Extracted records
━━━━━━━━
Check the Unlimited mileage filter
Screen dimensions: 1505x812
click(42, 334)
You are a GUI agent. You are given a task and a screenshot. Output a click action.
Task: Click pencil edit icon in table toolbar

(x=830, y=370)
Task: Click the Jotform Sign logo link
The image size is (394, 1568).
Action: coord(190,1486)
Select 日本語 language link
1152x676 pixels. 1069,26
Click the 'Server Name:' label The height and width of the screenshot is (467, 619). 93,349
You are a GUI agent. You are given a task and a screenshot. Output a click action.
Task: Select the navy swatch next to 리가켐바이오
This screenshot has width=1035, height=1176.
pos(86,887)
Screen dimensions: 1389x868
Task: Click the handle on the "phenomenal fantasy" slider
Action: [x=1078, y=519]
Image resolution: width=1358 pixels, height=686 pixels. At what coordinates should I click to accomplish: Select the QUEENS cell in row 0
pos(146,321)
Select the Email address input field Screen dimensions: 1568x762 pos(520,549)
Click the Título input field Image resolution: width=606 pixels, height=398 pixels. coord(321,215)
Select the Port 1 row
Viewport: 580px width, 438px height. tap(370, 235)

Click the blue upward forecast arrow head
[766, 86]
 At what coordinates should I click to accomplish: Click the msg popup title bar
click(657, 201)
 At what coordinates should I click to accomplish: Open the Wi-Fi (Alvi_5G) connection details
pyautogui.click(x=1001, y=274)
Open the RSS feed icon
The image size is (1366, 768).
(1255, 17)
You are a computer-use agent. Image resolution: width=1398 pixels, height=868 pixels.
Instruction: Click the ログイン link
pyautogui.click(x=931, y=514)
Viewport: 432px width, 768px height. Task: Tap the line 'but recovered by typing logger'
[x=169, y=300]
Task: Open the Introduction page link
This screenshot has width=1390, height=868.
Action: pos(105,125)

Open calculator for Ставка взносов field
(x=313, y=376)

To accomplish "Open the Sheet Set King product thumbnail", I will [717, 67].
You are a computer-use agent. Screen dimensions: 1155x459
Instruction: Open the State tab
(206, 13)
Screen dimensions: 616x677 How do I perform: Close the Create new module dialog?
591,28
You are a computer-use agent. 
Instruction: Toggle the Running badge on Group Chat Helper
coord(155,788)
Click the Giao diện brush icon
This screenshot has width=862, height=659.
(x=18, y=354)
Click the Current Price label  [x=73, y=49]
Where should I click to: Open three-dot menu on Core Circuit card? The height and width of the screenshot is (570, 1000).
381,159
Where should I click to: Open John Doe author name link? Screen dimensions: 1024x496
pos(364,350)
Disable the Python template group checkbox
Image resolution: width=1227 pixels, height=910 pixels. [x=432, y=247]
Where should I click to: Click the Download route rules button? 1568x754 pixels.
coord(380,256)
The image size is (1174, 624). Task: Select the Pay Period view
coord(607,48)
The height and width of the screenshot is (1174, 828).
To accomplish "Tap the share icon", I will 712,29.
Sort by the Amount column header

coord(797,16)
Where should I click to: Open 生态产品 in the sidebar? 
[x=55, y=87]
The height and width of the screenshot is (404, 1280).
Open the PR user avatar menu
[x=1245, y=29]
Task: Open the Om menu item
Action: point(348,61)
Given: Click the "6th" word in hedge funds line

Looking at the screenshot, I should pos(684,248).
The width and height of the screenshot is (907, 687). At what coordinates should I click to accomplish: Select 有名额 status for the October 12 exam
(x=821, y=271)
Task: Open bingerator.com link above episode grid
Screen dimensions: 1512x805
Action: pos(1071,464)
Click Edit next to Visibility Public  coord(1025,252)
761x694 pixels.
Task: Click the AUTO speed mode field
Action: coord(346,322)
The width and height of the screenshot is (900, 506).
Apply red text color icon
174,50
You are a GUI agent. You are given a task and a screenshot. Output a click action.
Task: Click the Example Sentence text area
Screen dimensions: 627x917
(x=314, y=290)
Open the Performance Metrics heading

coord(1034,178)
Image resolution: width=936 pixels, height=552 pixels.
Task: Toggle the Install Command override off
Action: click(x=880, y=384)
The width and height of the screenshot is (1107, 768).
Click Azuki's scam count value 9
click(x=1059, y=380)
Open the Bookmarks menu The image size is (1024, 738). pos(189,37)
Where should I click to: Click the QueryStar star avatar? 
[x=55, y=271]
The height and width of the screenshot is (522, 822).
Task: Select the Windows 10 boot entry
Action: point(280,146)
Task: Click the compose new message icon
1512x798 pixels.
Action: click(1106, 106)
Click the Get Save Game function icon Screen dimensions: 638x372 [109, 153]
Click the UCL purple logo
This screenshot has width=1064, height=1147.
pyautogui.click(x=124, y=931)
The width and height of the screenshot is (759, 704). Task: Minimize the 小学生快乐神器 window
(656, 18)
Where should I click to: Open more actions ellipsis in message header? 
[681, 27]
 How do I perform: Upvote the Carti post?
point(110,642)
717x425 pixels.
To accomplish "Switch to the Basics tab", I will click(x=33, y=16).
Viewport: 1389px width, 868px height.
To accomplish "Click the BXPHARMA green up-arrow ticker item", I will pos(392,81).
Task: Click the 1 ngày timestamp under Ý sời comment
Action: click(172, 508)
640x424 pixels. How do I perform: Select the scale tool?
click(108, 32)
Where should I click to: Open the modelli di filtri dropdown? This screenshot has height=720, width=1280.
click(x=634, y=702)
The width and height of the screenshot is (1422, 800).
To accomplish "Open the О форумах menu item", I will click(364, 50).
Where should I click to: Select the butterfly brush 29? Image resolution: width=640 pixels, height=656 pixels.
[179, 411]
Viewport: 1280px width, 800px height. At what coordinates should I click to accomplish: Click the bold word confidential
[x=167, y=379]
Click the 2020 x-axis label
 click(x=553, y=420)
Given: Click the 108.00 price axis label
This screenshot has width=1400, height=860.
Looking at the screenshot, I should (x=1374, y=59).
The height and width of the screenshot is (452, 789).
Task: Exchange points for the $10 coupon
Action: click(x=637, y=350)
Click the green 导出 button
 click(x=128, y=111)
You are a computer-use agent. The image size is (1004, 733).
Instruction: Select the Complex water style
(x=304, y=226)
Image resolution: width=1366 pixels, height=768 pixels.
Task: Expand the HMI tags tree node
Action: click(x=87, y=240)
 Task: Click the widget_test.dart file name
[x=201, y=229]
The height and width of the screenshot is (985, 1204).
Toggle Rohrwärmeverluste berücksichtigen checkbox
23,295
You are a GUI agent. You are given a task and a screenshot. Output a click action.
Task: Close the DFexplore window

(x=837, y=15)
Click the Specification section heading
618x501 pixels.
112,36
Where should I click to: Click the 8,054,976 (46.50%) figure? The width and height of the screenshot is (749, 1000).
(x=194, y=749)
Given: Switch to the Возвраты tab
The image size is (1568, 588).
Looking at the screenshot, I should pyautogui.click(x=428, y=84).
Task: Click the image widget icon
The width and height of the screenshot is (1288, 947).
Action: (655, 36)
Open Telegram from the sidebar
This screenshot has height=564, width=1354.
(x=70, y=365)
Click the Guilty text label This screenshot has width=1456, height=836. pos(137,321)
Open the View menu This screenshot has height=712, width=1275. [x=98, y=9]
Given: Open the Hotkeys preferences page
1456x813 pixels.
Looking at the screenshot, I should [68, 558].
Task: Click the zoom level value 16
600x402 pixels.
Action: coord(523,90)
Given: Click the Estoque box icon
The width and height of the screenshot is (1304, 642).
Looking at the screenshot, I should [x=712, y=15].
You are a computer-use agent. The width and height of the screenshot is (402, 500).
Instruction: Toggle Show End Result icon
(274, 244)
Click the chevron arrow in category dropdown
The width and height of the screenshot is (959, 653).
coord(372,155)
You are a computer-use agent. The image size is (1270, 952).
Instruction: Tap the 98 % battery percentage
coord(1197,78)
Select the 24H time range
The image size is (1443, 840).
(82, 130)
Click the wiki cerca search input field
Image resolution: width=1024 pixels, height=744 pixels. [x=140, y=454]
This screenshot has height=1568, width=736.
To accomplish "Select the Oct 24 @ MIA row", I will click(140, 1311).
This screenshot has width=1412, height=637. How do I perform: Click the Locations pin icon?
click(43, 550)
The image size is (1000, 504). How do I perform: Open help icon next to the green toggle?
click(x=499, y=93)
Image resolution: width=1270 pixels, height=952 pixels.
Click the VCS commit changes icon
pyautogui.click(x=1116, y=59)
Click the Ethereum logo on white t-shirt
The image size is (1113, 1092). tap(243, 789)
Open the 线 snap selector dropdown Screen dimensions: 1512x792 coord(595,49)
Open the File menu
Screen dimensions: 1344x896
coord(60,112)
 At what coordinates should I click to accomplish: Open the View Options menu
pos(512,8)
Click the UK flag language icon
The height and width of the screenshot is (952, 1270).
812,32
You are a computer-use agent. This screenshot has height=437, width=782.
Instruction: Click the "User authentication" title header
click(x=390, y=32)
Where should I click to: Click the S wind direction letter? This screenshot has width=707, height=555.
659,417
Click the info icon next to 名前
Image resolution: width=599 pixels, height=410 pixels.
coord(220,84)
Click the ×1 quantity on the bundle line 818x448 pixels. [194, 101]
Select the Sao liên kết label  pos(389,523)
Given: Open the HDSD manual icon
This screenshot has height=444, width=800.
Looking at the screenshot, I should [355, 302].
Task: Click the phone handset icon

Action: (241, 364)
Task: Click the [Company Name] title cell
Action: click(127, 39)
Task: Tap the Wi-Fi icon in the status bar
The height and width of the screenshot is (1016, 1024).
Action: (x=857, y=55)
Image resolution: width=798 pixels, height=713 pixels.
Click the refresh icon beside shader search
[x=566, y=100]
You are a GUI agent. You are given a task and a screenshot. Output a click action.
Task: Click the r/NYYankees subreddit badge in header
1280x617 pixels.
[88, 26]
━━━━━━━━
- Description of the task
Your answer must be the lines above from the one containing "Viewport: 1280px width, 800px" to the one containing "You are a computer-use agent. The width", both included, restated word for word.

- Response to the task
Viewport: 1280px width, 800px height. At what coordinates should I click to accomplish: Click the bold word confidential
[x=167, y=379]
Click the 2020 x-axis label
 click(x=553, y=420)
Given: Click the 108.00 price axis label
This screenshot has width=1400, height=860.
Looking at the screenshot, I should (x=1374, y=59).
The height and width of the screenshot is (452, 789).
Task: Exchange points for the $10 coupon
Action: click(x=637, y=350)
Click the green 导出 button
 click(x=128, y=111)
You are a computer-use agent. The image size is (1004, 733).
Instruction: Select the Complex water style
(x=304, y=226)
Image resolution: width=1366 pixels, height=768 pixels.
Task: Expand the HMI tags tree node
Action: click(x=87, y=240)
 Task: Click the widget_test.dart file name
[x=201, y=229]
The height and width of the screenshot is (985, 1204).
Toggle Rohrwärmeverluste berücksichtigen checkbox
23,295
You are a GUI agent. You are given a task and a screenshot. Output a click action.
Task: Close the DFexplore window

(x=837, y=15)
Click the Specification section heading
618x501 pixels.
112,36
Where should I click to: Click the 8,054,976 (46.50%) figure? The width and height of the screenshot is (749, 1000).
(x=194, y=749)
Given: Switch to the Возвраты tab
The image size is (1568, 588).
Looking at the screenshot, I should pyautogui.click(x=428, y=84).
Task: Click the image widget icon
The width and height of the screenshot is (1288, 947).
Action: (655, 36)
Open Telegram from the sidebar
This screenshot has height=564, width=1354.
(x=70, y=365)
Click the Guilty text label This screenshot has width=1456, height=836. pos(137,321)
Open the View menu This screenshot has height=712, width=1275. [x=98, y=9]
Given: Open the Hotkeys preferences page
1456x813 pixels.
Looking at the screenshot, I should [68, 558].
Task: Click the zoom level value 16
600x402 pixels.
Action: coord(523,90)
Given: Click the Estoque box icon
The width and height of the screenshot is (1304, 642).
Looking at the screenshot, I should [x=712, y=15].
You are a computer-use agent. The width and height of the screenshot is (402, 500).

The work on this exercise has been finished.